■ REQUIREMENT:
The lines to copy are those holding the string "Expand" in the entries below.

■ ENTRIES PROVIDED:
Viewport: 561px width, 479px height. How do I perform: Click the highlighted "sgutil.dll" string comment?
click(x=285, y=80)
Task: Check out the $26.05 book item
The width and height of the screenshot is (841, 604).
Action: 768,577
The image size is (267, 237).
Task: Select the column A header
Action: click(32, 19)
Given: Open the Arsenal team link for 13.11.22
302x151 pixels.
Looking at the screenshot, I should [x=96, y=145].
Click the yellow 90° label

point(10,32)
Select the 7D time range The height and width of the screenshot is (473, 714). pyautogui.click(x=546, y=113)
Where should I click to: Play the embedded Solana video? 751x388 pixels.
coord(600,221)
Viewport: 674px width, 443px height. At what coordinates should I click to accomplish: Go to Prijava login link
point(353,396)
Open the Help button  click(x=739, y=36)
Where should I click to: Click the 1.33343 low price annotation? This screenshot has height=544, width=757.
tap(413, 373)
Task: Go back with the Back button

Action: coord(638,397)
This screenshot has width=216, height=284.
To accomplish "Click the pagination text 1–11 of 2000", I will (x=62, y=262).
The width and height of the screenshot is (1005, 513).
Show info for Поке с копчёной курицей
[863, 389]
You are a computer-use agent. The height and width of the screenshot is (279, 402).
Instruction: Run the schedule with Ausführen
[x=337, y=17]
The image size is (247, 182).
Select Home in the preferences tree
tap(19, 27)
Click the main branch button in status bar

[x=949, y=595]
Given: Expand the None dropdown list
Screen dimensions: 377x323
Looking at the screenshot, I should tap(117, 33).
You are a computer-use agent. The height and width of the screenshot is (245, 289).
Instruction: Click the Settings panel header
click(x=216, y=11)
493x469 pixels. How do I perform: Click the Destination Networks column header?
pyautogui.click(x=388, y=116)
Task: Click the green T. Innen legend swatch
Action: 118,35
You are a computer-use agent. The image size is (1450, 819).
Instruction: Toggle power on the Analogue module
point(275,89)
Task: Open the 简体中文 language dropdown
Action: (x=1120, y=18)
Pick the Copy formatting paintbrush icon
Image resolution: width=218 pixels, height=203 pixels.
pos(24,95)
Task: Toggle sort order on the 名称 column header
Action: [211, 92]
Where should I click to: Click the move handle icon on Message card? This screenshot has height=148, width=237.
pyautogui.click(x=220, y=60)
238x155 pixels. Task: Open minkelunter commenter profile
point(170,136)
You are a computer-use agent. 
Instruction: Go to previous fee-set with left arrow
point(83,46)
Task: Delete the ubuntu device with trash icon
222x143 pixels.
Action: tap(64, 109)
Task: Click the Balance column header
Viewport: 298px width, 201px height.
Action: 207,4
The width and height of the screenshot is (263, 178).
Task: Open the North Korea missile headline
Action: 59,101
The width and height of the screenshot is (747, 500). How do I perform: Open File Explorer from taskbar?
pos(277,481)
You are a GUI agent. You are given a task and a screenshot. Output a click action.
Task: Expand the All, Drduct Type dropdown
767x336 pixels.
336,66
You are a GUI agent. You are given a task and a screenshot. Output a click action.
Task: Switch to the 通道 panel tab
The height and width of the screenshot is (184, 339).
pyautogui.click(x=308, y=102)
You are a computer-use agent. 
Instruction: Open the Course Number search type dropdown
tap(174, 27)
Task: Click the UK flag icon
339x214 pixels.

■ RESPONSE FOR THIS EXERCISE:
Given: Expand the None dropdown list
Task: Expand the All, Drduct Type dropdown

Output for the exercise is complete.